Michelle testifies before Florida Legislature
Yesterday in Tallahassee, Michelle Rhee testified before Florida State's Senate Prekindergarten-12 Education Committee and later in the day, its House Kindergarten-12 Competitiveness Subcommittee. She spoke about how to support and keep the best teachers in the system, as well as a proposed performance pay structure.
The Senate's Pre-K-12 Education Committee is scheduled to vote later today on a bill (SB 736) that would elevate the status of teachers by identifying and retaining the most effective teachers.
Here are a few excerpts from Michelle's testimony:
Research tells us that teachers are the most powerful school influence on student achievement in our classrooms, and most of us would be hard pressed to imagine where our own lives would be without their influence. We value the profession by holding them to high expectations for what they can achieve with their students, rewarding them for their success, and surrounding them with colleagues of equal striving and excellence.
There are a number of reforms states can implement to value the profession of teaching by focusing on their impact on student achievement, and I am happy to share a few that I believe are most important.
I strongly support performance pay to reward the most effective educators. However, in most professions employees expect these rewards to come with high accountability for their work. Legislators in Florida could choose to bring teaching in alignment to other professions in a number of ways, such as having teachers agree to higher accountability in accepting performance pay, possibly through revisions in tenure.
I was encouraged to learn about Florida’s recent efforts to eliminate tenure. It just does not put students first, and with federal due process laws in place, tenure is no longer necessary to sufficiently protect teachers from arbitrary dismissal. Whether you are able to eliminate it or otherwise redefine it to separate tenure from personnel decisions, Florida can be one of the first to disempower this outdated practice that has no correlation to improved student achievement.
Of course, having tenure does not mean a teacher is ineffective. However, most teachers are granted tenure within just a few years. Once a teacher has tenure, in most states that teacher essentiahas a job for life regardless of performance, making the practice of tenure a barrier to separating teachers are ineffective and unable to improve.
As much as we must acknowledge and reward effective educators, more parents and educators agree than disagree that it should be virtually impossible for an ineffective educator to remain in the classroom. It is incredibly frustrating to most teachers that it is not. Our policies must reflect that even after just one year, an ineffective educator can set a child behind for years to come. This also puts a greater burden on subsequent teachers who are working their tails off to catch that student up while advancing their other students to higher levels. As Stanford economist Eric Hanushek’s study on teacher quality indicates, even if we replace just the bottom six percent of teachers with average teachers, we will see dramatic results in student achievement. Tenure makes it very difficult to do even this.

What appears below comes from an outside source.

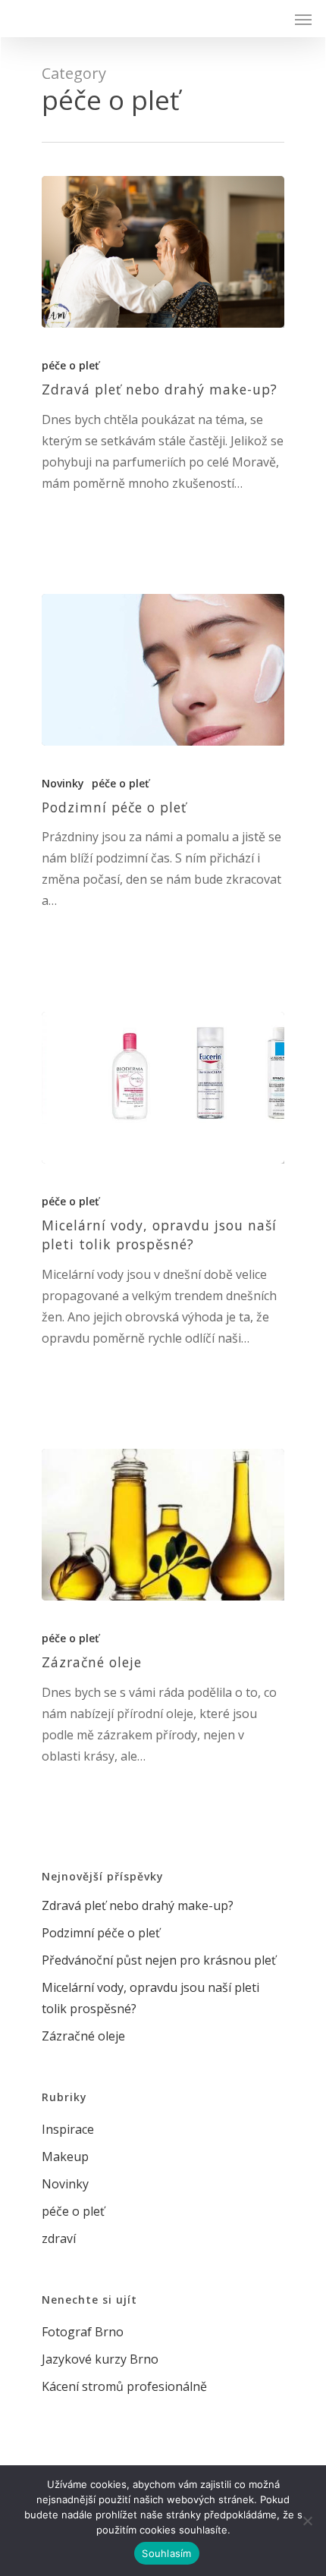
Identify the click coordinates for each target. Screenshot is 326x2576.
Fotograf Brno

One teacher wrote to me this echoing this sentiment:
“Florida has a state full of frustrated teachers, bogged down by a thick layer of unnecessary and wasteful bureaucratic oversight. Florida teachers need the freedom to judge what is best for their students [and] professional development that will best help them teach our standards to their specific student populations.”
Teachers believe so much in what they do that they are hardest on themselves, and we have to respect that when we talk about accountability. We have many problems to fix in public education, and focusing on teacher quality does not mean we believe teachers are the problem in public education. Far from it. Rather, they are our most powerful part of the solution.